El alcalde Bill de Blasio ya anunció que las piscinas no abrirán este verano en la calurosa megalópolis, y quizás las playas tampoco.

Las escuelas estarán cerradas hasta el comienzo del nuevo año escolar en setiembre, por lo menos. Las autoridades investigan 110 casos en el estado de niños y jóvenes con un grave síndrome hiperinflamatorio posiblemente vinculado al coronavirus, que ha provocado ya tres muertes.

Cenar fuera, ir a un bar, a un museo, a un teatro en Broadway, a bailar, a un partido de béisbol, a un concierto en Madison Square Garden... Todo lo que representa Nueva York e implica una aglomeración de personas permanece cerrado.

"Tenemos que ser astutos", insiste el gobernador Andrew Cuomo, que el jueves de noche extendió por decreto el confinamiento en la ciudad de Nueva York hasta el 13 de junio. "No hay que minimizar el virus; nos ha ganado una y otra vez".

“Fantasmas ambulantes”

Delia Chávez, una niñera ecuatoriana de 60 años, concuerda en que el confinamiento debe seguir en Nueva York "porque ningún dinero del mundo compra la vida ni la salud".

"Hemos perdido la libertad, la calma, hemos perdido económicamente, emocionalmente. Somos unos fantasmas ambulantes, con nuestras máscaras y guantes y ropa protectora", dice con tristeza esta mujer que dejó de trabajar durante dos meses debido a la pandemia y ahora volvió a cuidar a una niña.

Sus jefes mandan un coche a buscarla a su casa cada mañana, para evitar que se contagie en el metro.

Los hispanos y negros, muchos de bajos recursos, con enfermedades crónicas anteriores, hacinados en pequeños apartamentos y sin seguro médico, tienen la mayor tasa de mortalidad debido al COVID-19 en Nueva York, casi el doble que la población blanca.

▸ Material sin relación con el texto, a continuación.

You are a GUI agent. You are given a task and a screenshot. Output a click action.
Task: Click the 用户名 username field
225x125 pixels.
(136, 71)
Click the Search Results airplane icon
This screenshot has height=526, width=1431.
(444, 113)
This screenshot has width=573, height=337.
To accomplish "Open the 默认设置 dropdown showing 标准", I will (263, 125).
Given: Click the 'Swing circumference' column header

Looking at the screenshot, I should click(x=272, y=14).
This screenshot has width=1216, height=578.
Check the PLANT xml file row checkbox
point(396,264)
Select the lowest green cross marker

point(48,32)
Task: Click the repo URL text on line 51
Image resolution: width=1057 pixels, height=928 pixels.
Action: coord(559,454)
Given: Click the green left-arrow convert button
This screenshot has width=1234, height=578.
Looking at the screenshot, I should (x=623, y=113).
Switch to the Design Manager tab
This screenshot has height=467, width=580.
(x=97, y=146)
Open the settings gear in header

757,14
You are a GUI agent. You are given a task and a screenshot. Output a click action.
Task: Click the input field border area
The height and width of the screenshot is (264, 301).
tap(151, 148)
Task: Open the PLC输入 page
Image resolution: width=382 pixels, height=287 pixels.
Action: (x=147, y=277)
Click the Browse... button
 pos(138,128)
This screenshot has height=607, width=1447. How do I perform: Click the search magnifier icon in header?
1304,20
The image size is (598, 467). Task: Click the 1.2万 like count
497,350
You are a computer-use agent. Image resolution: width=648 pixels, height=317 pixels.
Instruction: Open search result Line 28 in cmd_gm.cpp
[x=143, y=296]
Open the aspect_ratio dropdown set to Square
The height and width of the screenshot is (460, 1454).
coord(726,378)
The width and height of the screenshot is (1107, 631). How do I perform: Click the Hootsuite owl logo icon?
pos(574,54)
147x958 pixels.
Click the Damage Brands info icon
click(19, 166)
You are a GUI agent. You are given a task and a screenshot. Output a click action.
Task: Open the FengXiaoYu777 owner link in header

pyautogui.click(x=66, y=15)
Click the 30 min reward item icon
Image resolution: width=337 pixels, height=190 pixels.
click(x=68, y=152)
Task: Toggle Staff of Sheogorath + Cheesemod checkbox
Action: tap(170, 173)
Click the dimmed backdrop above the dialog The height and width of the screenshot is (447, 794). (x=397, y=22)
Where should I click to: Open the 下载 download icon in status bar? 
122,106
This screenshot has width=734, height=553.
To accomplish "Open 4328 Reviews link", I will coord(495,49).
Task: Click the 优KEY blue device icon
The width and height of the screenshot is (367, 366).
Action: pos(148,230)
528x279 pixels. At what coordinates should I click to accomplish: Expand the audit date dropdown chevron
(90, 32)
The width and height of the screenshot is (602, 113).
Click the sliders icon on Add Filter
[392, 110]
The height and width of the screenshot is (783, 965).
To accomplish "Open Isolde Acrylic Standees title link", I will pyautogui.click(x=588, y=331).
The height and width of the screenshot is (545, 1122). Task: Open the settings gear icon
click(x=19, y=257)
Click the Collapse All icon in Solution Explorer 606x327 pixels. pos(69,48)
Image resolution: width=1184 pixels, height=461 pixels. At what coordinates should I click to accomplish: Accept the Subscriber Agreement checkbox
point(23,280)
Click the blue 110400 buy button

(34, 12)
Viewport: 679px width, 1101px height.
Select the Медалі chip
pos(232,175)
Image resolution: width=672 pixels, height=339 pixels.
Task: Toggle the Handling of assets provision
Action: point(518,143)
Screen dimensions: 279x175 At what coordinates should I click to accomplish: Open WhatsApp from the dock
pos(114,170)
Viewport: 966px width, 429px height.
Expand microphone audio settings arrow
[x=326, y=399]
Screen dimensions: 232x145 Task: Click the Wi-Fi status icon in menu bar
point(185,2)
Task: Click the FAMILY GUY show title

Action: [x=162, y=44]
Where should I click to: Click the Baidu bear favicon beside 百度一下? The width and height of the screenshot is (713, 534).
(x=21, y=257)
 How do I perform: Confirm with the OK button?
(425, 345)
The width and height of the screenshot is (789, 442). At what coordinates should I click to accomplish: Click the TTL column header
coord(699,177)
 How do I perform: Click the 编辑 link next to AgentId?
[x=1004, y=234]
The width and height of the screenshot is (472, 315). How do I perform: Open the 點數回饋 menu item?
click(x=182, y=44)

Cada día a las 19:00, la ciudad estalla en aplausos, vítores y caceroleos en honor de médicos y enfermeros luchando contra la pandemia.

"Esto ha unido a los neoyorquinos", reflexiona Shelby, la corredora de bolsa.

En total, la enfermedad ha matado a más de 27.000 residentes del estado de 19,6 millones de habitantes.

En el ápice de la pandemia, el 9 de abril, 799 personas murieron en el estado de Nueva York en 24 horas. La cifra ha caído a menos de 160 muertos esta semana.

Varias regiones del estado que cumplen con una serie de criterios comenzaron a reabrir este viernes la industria, la construcción y la venta minorista con entrega fuera de los locales.

En la ciudad de Nueva York, con la llegada del buen tiempo y tras dos meses de confinamiento, hay más personas en calles y parques.

El uso del barbijo es obligatorio en sitios donde uno no pueda mantener una distancia de dos metros de otra persona.

"Hace unas semanas tenía las calles para mí solo, era más seguro para mí trabajar fuera que en una oficina", señala el cartero Denzel Charles, de 59 años. "Pero ahora hay multitudes en las calles", dice.

Otros como Hans Robert, un ejecutivo informático de 49 años, han decidido dejar la Gran Manzana.

Robert se instaló con su familia en su casa de campo en las montañas Catskills, a dos horas de la ciudad, desde donde todos pueden trabajar o estudiar en línea.

El alquiler de 7.000 dólares mensuales por el apartamento que tenía en Manhattan “vale la pena cuando la ciudad funciona”, reflexiona. “Cuando no funciona es un impuesto a cambio de nada”.